From: <bugzilla@jessica.w3.org>
Date: Fri, 05 Aug 2011 15:37:53 +0000
To: public-html-bugzilla@w3.org
Message-Id: <E1QpMTB-0001zP-Ke@jessica.w3.org>

--- Comment #15 from Paolo Ciccarese <paolo.ciccarese@gmail.com> 2011-08-05 15:37:51 UTC ---
(In reply to comment #14)
> Could you elaborate on what your application does? I'm trying to learn more
> about your use case to better understand the need here.

Sure... and I apologize in advance for the size of this message.

The application is called DOMEO (Document Metadata Exchange) [1]. The idea is
simple: scientists read online documents and want to create annotations on
them. These are visually created through the application - and specifically
through a GWT component - and stored in a separate store with access control.
In this first phase, I can trigger pipelines for document analysis. In other
words, when a scientist opens a document I can do a bunch of things for her to
save their time. Examples are bibliographic citations and biological entities
extraction (genes, proteins, antibodies). 

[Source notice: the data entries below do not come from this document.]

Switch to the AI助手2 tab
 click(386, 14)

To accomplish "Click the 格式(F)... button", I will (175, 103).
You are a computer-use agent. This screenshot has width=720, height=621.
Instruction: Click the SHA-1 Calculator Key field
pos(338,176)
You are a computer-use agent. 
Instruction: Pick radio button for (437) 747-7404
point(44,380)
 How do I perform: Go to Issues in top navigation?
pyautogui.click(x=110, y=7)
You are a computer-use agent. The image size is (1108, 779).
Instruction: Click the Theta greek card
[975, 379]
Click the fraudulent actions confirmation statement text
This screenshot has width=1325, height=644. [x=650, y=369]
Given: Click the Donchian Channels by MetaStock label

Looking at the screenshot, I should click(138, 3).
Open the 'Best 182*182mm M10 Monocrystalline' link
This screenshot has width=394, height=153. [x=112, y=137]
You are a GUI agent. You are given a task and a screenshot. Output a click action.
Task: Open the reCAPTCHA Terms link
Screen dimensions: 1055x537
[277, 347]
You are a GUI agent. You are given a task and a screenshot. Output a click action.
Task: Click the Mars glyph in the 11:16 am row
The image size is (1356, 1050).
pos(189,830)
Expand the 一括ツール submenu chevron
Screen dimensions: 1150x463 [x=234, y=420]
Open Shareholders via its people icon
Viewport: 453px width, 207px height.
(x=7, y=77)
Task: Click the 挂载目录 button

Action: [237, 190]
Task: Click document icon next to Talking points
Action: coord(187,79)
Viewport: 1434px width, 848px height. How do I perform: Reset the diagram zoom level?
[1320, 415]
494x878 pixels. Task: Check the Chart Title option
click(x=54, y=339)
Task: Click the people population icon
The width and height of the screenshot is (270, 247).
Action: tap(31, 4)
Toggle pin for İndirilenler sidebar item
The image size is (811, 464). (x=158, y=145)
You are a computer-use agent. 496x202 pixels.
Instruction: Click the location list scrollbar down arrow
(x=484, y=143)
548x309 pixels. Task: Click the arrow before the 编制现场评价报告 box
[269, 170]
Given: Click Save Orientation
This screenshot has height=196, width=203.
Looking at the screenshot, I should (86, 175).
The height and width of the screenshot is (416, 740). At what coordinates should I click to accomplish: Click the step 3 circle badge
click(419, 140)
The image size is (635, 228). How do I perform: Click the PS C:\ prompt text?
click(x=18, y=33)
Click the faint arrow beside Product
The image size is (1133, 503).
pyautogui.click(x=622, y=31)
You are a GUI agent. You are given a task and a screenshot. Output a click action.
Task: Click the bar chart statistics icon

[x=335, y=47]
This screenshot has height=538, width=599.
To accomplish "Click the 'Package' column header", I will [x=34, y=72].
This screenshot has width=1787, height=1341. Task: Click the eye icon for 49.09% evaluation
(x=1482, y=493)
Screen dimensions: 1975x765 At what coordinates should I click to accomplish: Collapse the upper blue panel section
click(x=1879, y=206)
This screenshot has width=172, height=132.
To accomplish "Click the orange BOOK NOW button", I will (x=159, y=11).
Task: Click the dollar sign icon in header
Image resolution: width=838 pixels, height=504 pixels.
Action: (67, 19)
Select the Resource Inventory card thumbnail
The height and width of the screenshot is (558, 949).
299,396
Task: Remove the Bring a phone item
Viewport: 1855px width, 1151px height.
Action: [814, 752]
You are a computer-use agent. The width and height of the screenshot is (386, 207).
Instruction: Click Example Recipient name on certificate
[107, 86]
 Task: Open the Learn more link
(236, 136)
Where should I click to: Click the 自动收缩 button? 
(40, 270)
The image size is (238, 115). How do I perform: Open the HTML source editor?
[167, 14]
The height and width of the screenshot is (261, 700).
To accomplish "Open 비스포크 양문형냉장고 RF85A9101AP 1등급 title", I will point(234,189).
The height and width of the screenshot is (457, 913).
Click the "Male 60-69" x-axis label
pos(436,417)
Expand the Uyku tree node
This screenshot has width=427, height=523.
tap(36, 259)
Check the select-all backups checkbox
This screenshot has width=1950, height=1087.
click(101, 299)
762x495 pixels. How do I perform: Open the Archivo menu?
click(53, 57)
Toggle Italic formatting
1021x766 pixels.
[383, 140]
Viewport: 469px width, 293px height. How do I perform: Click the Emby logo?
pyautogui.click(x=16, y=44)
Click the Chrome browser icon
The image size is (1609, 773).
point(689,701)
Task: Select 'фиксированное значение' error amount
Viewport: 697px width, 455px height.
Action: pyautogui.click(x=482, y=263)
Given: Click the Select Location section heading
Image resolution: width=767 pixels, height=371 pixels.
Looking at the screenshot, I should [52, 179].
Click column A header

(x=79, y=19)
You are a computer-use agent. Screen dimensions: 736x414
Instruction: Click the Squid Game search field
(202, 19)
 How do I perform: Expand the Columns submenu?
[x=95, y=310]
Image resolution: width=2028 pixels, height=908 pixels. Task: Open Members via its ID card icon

Most of the document we deal with are out of our control so we cannot insert 
back any markup nor Microdata. However, our group builds also online portals
for scientific communities working on a specific disease or area (examples:
Pain, Parkinson Disease, MS...). In this last case we have control on the
documents and we can, after a moderation process, re-publish the comments/notes
of our users in the document. So if another user opens that document with DOMEO
- or with a text mining algorithm/tool - , she will automatically get pieces of
knowledge that she can simply look at - possibly with additional data as a
result of meshups with external sources - or reuse and organize in her private
knowledge management space.

One way of embedding those notes back into the document is to use Microdata. 

One example is the portal for Harvard Stem Cell Institute
http://www.stembook.org/ . We have control over these peer reviewed articles -
ex: http://www.stembook.org/node/471 -. We can therefore thinking of embedding
valuable notes back into the document with some Microdata that allows our
applications - that run outside that specific environment - and all the text
mining application of other research groups  to better understand what to look
for and how to parse it for knowledge extraction. In the case of a comment we
can think of embedding a snippet such as the one of my previous email. But we
have many other forms of annotations that are more specific to science:
hypothesis, claims. And these are even more powerful. If we publish an article
in our portal we want to be able to use Microdata to isolate important
scientific claims in the text. Such claims though include references and other
entities (such as protein as I was showing in my previous email) that are
ambiguous if you cannot follow the provided links. Extracting Microdata from
those document will allow to extract automatically the scientific discourse of
such documents. 

You can get the flavor of what scientific discourse is looking at this example
- http://tinyurl.com/3pvvjsc - of another application I developed for Alzheimer
Disease researchers. This list of statements you see here is incredibly
structured. It is actually a very detailed graph that you can see here
http://tinyurl.com/3hrraje . As we have structured data we can embed powerful
and very detailed Microdata back in the original document. These will allow
better knowledge discovery and also to generate multiple views of the classic
document that is still linear and very poor for today's technologies. 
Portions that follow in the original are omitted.